Therein lies our challenge as human beings: to keep our strengths from becoming weaknesses in our everyday lives, where these weaknesses can threaten the links that bind our communities and our relationships with other people.
Because our strengths are also our weaknesses, when we work to eliminate the weakness, we risk eliminating the strength. Instead of trying to eliminate one side of the gift we might look for the catalyst that turns a strength into a weakness, the secret ingredient that can turn us from the person we hope or want to be into the one we fear that we are.
These strengths and weaknesses are related through one thing: fear. Specifically, the fear of losing something we have or not getting something we want. When I’m feeling confident and fear enters the equation, that confidence can slip over a line into arrogance. Conscientiousness can slip into workaholism. Persistence can slip into stubbornness. Peacebuilding can slip into people pleasing. And so on.
We are called into ministry just as we are, with all our stuff. An important part of preparing ourselves for ministry or any important work is to understand our strengths and our weaknesses and how they are related. Because that tells us how to control or minimize the weaknesses to bring out our strengths when we need them.
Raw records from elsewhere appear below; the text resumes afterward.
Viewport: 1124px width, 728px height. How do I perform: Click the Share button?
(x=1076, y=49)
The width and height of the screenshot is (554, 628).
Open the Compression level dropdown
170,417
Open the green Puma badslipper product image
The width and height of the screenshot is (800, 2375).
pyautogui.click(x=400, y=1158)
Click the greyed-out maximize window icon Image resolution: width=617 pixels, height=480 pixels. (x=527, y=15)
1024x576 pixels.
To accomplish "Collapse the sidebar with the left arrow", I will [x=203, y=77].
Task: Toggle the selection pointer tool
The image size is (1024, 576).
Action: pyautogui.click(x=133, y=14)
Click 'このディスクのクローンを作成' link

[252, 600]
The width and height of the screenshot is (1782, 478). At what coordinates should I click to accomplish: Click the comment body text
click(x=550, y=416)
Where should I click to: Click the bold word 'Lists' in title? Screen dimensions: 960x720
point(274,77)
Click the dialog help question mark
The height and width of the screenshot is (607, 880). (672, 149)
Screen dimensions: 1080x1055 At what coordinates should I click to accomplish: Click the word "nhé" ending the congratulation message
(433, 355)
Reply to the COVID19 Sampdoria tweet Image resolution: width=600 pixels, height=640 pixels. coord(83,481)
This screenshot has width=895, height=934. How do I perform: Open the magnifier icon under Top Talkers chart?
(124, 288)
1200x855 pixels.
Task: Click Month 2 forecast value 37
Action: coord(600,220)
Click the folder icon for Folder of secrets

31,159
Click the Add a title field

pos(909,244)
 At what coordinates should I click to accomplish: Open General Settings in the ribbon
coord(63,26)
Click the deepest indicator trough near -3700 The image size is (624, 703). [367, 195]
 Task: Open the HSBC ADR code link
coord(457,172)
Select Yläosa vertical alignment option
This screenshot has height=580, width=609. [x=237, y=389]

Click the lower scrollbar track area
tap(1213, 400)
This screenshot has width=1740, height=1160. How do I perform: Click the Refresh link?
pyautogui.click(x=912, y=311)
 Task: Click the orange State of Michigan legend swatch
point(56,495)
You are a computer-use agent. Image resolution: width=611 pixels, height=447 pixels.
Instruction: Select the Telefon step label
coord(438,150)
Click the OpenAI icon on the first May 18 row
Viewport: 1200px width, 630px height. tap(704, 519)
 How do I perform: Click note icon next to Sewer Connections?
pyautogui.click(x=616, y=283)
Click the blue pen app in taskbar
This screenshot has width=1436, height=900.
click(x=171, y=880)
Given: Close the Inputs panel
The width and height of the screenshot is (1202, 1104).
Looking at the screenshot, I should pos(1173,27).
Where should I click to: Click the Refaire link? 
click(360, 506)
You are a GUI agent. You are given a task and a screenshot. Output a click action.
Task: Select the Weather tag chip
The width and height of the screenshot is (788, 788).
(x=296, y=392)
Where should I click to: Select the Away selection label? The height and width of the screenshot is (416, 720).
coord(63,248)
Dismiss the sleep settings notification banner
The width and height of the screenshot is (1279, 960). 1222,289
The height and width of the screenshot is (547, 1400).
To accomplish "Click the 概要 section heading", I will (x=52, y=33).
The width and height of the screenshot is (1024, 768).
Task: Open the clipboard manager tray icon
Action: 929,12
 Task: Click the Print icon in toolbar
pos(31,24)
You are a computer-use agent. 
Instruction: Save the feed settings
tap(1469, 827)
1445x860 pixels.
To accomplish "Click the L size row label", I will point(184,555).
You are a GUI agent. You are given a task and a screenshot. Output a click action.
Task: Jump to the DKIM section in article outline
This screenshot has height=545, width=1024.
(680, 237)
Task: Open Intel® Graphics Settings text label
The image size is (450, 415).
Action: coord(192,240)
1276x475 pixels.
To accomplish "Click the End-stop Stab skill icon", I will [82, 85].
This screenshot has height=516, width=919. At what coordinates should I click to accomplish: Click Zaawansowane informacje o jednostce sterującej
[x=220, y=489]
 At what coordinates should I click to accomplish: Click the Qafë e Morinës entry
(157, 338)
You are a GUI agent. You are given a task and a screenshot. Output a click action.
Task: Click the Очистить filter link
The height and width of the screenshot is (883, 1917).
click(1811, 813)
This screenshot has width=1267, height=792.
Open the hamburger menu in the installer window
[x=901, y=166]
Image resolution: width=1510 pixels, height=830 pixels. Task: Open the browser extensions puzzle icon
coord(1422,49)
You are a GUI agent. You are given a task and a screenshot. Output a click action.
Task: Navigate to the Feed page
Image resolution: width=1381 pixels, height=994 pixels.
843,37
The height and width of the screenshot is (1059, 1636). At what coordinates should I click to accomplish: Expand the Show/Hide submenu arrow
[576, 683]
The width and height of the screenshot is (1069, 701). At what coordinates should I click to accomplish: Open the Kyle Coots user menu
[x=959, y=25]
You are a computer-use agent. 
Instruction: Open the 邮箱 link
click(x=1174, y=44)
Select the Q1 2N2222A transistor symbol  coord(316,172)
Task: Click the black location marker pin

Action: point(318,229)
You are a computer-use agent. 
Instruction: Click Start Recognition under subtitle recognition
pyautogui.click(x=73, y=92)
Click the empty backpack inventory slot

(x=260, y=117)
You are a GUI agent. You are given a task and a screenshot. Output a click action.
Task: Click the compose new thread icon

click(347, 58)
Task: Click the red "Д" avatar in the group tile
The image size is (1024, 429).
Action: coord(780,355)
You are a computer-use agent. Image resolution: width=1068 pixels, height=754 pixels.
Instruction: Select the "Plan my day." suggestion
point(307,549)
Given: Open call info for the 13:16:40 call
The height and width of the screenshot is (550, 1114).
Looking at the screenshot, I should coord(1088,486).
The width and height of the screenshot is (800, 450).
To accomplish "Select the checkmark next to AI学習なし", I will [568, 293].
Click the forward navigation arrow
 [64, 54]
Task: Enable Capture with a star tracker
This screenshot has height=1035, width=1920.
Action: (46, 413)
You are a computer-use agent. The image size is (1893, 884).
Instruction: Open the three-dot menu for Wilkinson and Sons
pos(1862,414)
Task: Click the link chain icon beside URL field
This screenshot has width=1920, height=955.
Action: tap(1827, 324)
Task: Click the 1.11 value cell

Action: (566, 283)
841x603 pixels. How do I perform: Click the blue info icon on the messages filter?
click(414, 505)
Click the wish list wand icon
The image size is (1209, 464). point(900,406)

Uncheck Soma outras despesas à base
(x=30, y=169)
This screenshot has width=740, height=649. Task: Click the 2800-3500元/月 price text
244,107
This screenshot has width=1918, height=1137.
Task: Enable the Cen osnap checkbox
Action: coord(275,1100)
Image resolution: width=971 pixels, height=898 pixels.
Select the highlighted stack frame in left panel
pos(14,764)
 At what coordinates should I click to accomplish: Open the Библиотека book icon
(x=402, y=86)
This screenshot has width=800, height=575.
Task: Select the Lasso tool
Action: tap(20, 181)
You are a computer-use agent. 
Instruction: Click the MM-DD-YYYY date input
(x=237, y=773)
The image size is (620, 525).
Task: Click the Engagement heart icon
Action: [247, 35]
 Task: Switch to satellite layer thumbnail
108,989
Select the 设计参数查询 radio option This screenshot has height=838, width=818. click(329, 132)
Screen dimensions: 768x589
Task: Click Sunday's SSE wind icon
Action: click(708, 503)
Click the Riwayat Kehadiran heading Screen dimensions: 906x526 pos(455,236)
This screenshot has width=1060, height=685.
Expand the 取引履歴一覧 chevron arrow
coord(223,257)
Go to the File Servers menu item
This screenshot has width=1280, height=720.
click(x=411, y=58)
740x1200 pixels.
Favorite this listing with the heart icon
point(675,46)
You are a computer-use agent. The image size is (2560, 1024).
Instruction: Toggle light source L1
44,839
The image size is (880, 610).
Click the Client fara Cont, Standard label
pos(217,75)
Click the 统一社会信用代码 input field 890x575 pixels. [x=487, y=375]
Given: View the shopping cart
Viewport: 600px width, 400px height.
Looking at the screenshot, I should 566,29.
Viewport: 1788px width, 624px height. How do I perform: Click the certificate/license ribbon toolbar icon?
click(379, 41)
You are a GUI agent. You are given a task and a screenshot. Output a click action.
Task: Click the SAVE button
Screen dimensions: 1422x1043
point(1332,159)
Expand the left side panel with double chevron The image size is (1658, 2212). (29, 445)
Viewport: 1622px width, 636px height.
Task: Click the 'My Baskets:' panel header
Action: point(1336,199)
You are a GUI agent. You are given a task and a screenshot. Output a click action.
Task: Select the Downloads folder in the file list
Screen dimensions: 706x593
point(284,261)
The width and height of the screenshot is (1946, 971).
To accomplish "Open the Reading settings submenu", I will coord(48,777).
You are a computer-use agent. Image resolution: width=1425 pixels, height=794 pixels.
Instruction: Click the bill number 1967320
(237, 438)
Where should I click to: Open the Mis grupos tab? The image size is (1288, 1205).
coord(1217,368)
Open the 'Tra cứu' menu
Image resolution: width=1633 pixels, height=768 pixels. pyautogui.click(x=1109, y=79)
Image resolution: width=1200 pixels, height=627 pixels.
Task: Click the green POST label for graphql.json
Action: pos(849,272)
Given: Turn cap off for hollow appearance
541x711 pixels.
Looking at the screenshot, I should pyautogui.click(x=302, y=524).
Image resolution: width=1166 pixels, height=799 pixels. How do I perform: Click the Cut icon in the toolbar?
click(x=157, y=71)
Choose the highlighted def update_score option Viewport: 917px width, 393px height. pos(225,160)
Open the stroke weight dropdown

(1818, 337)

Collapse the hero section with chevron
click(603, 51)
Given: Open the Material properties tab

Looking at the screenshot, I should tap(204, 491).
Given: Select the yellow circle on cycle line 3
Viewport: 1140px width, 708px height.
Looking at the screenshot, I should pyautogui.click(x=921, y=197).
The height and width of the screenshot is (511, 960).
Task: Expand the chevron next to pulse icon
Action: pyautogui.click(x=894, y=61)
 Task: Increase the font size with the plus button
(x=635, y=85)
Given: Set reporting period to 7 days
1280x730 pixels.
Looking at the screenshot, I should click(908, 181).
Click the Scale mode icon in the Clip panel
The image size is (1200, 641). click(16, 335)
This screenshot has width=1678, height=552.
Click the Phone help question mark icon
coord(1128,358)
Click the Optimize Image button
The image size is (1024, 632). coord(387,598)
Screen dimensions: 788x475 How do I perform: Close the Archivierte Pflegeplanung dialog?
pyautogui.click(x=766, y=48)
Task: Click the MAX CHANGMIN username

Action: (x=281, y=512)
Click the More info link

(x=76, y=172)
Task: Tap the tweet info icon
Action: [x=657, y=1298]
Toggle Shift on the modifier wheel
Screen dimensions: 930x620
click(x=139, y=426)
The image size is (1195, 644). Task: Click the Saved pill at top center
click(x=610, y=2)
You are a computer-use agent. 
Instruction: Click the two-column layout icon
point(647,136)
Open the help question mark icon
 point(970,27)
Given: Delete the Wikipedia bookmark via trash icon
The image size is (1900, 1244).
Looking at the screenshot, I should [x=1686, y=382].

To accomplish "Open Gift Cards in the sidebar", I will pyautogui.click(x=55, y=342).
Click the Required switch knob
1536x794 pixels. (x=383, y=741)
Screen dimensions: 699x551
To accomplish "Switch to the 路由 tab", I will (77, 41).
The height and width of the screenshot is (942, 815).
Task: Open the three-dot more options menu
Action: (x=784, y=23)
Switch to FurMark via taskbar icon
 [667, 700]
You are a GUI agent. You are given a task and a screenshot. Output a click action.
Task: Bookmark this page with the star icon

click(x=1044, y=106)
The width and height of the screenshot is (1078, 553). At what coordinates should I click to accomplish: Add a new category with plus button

It’s the fear that we need to learn to control.
It is up to us to keep on the right side of that line; to keep on the right side of fear. But how can we keep an open heart in a world that daily shows us its cruelty? How can we turn off the fear that makes our strengths into weaknesses and damages our relationships with others?
I believe that the answer lies in faith. Faith that God will bring us through whatever ordeal we are struggling with. Faith that we will have what we need, even if it may not be what we think we need. Faith that we are held in the hand of God and will be ok, no matter what.